[Exercise details] Copy each line below that contains "palette".

[Information]
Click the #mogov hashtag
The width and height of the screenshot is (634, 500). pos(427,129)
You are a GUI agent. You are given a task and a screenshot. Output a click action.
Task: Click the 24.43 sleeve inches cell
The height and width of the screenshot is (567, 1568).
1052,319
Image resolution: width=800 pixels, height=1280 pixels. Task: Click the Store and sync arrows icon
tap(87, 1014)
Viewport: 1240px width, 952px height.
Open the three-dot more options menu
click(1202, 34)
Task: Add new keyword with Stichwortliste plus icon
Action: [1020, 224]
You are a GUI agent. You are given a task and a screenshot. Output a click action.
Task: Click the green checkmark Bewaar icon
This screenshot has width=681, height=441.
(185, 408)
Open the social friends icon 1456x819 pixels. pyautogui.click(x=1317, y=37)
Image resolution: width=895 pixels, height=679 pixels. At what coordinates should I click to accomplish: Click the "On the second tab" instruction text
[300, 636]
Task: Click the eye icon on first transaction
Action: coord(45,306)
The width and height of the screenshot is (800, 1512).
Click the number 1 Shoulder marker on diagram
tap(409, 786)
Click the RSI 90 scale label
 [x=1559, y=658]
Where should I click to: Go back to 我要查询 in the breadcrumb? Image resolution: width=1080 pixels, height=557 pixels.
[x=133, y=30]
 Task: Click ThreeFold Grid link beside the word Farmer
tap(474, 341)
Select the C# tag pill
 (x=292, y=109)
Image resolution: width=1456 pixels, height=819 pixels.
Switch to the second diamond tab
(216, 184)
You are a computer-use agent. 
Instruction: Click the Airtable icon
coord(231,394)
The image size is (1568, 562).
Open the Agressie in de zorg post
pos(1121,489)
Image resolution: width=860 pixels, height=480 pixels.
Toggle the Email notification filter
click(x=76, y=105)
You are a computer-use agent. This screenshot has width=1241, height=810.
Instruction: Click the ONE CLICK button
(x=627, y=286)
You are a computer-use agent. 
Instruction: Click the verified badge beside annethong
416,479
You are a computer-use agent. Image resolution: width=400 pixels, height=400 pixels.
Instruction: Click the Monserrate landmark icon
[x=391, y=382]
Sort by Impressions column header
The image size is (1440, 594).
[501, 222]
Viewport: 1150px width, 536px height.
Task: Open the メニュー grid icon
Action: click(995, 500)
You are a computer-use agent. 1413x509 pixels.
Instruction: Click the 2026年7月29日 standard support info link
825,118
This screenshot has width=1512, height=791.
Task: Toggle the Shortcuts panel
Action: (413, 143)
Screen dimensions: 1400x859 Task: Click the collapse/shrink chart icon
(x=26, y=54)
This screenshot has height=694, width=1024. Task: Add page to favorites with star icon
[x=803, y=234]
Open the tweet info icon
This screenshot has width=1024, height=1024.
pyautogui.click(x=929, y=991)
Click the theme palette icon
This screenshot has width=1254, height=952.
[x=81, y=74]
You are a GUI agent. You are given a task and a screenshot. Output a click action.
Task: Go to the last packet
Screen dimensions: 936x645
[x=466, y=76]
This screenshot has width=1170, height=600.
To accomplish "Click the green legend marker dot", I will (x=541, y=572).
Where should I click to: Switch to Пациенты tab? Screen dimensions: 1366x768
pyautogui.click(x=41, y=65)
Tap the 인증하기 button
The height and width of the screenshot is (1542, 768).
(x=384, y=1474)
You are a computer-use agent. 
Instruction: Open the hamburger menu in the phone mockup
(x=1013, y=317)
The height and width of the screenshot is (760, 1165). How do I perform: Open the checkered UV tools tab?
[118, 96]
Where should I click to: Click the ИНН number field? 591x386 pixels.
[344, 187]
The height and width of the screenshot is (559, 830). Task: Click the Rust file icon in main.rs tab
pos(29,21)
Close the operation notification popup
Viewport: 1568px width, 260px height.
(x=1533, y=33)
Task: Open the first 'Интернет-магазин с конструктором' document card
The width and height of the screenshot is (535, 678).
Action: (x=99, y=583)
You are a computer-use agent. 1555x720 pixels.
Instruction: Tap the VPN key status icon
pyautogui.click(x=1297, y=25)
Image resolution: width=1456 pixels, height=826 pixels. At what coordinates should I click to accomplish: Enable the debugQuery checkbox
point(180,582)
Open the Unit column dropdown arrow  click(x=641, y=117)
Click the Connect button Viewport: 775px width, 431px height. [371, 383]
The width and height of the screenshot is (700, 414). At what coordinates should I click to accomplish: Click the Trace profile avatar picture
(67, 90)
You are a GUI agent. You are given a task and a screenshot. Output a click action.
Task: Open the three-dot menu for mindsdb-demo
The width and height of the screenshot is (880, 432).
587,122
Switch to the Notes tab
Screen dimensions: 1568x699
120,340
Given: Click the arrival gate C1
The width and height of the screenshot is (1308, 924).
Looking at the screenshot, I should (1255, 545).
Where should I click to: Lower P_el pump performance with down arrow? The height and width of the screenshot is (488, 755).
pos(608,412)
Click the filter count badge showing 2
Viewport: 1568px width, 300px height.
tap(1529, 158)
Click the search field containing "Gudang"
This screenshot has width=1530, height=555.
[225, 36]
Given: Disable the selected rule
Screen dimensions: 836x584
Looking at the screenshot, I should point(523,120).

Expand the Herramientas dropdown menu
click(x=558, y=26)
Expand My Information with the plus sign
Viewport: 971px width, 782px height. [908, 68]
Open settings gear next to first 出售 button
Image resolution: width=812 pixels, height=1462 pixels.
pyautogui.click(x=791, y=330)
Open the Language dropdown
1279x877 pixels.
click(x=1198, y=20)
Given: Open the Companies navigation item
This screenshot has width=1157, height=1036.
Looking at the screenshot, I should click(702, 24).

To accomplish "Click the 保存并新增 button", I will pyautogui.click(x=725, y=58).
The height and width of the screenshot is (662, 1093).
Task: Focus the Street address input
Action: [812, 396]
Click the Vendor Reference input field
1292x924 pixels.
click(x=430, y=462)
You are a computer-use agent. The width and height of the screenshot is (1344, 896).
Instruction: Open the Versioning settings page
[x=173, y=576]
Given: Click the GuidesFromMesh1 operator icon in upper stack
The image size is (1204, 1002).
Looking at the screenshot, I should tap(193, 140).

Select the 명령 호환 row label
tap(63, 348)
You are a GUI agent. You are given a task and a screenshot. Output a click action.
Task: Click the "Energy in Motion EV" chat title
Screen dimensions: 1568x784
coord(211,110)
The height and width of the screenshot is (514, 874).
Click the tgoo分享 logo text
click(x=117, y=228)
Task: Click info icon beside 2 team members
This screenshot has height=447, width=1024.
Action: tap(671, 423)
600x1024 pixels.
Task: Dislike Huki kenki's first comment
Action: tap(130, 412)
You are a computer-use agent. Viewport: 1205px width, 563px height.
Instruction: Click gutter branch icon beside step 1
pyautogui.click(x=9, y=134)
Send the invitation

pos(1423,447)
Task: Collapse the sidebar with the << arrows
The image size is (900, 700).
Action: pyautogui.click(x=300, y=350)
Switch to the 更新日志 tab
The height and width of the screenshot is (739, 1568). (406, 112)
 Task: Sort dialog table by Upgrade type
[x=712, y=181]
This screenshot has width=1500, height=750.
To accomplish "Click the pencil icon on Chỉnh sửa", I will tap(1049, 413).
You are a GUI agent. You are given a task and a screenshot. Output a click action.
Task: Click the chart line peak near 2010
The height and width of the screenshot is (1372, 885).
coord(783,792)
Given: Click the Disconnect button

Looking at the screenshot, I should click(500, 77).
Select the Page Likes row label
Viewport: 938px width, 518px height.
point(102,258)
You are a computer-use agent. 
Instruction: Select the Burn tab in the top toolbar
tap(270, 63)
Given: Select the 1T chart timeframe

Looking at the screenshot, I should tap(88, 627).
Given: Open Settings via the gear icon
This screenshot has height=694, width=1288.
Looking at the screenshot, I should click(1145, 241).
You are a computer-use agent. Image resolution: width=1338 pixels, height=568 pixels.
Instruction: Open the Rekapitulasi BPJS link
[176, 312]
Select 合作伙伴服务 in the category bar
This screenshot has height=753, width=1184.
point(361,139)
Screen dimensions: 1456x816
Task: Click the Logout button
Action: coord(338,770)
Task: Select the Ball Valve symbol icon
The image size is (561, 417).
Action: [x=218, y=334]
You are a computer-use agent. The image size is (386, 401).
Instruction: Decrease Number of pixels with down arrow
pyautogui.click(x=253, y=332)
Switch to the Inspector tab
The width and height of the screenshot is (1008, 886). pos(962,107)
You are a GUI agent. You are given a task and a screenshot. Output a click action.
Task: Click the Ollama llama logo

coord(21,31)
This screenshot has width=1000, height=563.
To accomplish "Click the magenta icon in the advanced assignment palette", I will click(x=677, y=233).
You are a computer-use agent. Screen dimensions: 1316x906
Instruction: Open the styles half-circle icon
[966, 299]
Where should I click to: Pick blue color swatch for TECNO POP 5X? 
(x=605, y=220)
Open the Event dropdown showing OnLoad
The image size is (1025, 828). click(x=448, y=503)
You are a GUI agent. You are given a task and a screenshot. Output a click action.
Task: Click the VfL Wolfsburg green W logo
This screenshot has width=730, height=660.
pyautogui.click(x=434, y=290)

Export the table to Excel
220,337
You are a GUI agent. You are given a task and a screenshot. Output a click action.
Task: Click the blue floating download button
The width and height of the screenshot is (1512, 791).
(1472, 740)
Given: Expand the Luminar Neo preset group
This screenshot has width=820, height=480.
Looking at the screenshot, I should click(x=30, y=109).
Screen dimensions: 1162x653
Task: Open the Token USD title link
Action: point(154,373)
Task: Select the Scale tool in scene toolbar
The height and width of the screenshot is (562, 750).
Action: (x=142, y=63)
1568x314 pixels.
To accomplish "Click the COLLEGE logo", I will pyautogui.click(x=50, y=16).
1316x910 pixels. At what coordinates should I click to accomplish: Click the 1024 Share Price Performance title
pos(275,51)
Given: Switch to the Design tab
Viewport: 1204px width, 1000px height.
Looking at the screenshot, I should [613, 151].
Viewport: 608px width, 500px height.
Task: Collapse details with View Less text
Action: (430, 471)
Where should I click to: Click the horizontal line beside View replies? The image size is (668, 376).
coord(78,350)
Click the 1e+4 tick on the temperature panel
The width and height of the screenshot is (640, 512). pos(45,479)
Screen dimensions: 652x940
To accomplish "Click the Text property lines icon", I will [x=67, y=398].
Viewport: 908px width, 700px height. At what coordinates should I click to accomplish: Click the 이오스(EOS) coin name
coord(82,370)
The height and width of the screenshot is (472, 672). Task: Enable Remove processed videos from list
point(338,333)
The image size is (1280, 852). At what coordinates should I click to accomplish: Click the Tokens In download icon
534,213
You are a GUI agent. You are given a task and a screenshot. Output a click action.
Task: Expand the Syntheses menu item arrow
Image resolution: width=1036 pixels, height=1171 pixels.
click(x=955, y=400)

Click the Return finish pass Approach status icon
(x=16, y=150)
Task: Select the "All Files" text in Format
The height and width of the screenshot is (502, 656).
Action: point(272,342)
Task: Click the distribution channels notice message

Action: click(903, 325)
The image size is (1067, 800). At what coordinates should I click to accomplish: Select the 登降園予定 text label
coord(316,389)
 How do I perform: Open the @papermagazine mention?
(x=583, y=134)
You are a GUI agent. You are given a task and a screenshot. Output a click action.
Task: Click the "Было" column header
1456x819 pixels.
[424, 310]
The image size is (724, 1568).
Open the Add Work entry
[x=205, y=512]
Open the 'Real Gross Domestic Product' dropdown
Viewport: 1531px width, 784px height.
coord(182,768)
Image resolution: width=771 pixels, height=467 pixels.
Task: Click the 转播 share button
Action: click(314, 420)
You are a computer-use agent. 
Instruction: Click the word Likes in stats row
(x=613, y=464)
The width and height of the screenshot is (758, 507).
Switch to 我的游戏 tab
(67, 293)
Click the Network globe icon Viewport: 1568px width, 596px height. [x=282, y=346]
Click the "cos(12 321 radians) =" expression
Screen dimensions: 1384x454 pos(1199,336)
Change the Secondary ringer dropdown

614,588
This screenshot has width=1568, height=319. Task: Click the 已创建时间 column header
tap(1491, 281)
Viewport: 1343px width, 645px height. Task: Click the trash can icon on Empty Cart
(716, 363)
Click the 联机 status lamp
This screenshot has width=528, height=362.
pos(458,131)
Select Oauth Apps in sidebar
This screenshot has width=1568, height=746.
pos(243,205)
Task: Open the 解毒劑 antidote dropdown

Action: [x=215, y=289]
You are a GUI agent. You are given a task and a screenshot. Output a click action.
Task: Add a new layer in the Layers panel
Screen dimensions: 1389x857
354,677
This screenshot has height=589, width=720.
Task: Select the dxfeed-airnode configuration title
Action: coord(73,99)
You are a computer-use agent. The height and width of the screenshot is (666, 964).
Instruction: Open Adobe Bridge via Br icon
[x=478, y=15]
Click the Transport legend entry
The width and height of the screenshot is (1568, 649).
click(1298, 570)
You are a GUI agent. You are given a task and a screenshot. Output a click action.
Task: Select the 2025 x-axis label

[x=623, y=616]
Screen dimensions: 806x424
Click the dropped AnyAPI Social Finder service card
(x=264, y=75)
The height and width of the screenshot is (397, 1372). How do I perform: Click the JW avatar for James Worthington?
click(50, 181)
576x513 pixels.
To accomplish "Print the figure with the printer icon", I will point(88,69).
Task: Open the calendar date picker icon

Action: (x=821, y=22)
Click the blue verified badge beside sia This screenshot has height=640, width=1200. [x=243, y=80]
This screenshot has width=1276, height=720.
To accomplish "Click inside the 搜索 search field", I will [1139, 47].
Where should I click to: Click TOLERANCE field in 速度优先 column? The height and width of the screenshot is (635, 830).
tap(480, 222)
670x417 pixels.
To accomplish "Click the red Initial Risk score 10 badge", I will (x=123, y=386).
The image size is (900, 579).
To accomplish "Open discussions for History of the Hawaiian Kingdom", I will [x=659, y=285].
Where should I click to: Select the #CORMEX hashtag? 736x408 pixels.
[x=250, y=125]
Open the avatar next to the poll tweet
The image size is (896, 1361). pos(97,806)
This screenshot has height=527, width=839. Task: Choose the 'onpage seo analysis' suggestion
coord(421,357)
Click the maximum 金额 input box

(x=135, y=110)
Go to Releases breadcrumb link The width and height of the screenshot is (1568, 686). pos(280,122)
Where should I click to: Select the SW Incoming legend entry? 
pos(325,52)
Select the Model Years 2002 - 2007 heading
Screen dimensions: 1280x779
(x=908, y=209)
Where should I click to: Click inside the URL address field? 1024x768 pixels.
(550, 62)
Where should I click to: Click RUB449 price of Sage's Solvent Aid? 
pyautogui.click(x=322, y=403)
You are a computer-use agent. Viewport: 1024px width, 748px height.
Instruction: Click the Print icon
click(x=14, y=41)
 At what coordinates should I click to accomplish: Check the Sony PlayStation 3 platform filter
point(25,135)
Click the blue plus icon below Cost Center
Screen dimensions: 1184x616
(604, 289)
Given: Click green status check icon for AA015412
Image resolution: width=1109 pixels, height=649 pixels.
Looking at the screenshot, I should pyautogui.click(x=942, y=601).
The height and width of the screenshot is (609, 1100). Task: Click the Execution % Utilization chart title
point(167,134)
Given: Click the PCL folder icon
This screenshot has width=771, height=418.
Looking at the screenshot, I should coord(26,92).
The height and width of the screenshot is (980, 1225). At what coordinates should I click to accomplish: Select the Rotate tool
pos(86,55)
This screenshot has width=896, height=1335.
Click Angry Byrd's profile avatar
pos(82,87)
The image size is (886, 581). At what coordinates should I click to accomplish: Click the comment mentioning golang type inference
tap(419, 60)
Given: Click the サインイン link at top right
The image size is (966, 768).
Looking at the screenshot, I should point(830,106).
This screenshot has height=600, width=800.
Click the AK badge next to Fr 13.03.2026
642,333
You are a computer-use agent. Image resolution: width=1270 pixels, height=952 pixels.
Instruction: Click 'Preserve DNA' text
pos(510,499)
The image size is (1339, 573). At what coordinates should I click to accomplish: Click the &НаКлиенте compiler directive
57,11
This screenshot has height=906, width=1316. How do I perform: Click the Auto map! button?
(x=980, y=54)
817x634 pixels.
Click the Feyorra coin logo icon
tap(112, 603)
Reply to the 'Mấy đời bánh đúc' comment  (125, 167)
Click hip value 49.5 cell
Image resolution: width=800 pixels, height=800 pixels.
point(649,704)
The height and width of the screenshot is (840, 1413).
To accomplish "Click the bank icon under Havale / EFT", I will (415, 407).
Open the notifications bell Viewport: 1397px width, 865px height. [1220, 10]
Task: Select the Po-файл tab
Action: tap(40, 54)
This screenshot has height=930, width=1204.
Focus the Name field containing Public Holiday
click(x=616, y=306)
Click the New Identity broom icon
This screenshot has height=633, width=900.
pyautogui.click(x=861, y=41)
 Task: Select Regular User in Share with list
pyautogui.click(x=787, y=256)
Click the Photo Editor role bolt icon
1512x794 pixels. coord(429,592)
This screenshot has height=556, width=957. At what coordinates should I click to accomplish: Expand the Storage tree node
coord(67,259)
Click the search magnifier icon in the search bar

[Expected answer]
Click the theme palette icon
To accomplish "Click the magenta icon in the advanced assignment palette", I will click(x=677, y=233).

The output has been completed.